Zwischen 1906 und 1915 schuf sie ihre zentrale Werkgruppe, die oft großformatigen "Tempelbilder", 193 insgesamt sollten es werden. Die Grundidee bestand darin, dass jenseits der dualistischen sichtbaren Welt "alles eins ist", alles miteinander zusammenhängt. Selber sagt sie dazu: "Die Bilder haben sich durch mich gemalt, ohne jede Vorskizze und mit großer Kraft. Ich hatte keine Ahnung, was die Bilder darstellen sollten, und dennoch arbeitete ich rasch und mit großer Sicherheit, ohne einen einzigen Pinselstrich zu ändern."  Diese Bilder markieren zugleich den Schritt in die Abstraktion! Die ersten "Tempelbilder" (111 in unterschiedlichem Format) enstanden von November 1906 bis April 1908. In ihnen finden sich oft noch Formen aus der Natur. Danach, bis 1912, stellte sie die Arbeit eine Zeitlang ein und studierte das Christentum und Rudolf Steiners Literatur über das Rosenkreuzertum. Als sie ab 1912 (bis 1915) die Arbeit an den "Tempelbildern" wieder aufnimmt, verwendet sie eher christliche Symbole, und die Abstraktionen bekommen einen mehr geometrischen Charakter. 

Noch immer bin ich bei ihrem Lebenslauf. Er ist vom Werk nicht zu trennen, aber vieles habe ich hier unerwähnt gelassen. Immer hat sie auch geschrieben, die Dokumente sind kaum ausgewertet (einige wenige Seiten lassen sich im Katalog betrachten).

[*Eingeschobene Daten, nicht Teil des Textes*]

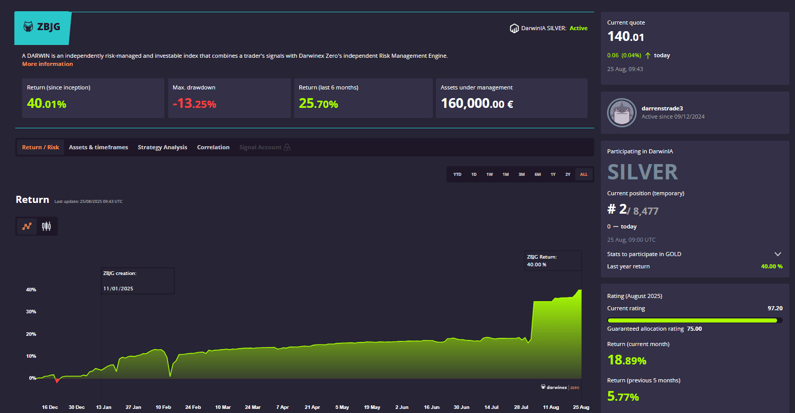Select the YTD time range
The width and height of the screenshot is (795, 413).
pyautogui.click(x=457, y=174)
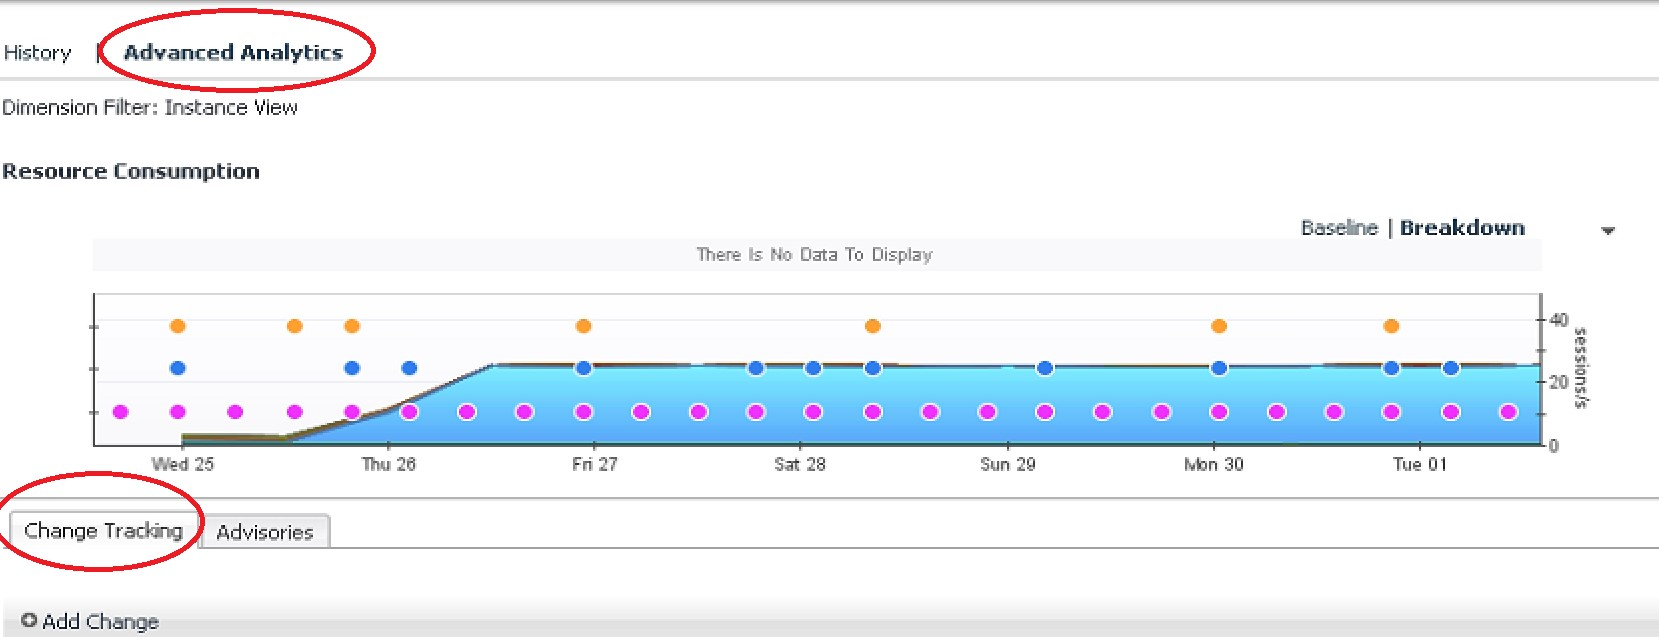1659x637 pixels.
Task: Open the Advisories tab
Action: 265,533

So hat sie 1917-18 einen Text von über 1200 Seiten mit der Überschrift "Studien zum Seelenleben" verfasst. 1920 muss ein außerordentlich schöpferisches Jahr für sie gewesen sein, es entstehen viele kleine Ölgemälde, zum Beispiel über die Weltreligionen. In dieser Zeit macht sie mehrere Reisen nach Dornach in der Schweiz zum Goetheanum und spricht auch mit Rudolf Steiner. Durch seinen Einfluss kommt sie weg von den geometrischen Darstellungen - nach zweijähriger Pause malt sie ganz andere Bilder: in fließenden Wasserfarben, auf die Natur bezogen, im Versuch, die geistige Dimension darzustellen. "Beim Betrachten (beim Anblick) von Blumen und Bäumen" heißt eine Serie, von der Beispiele in der Ausstellung zu sehen sind. So bringt sie mit über 60 Jahren noch einmal eine Wende in ihre Kunst.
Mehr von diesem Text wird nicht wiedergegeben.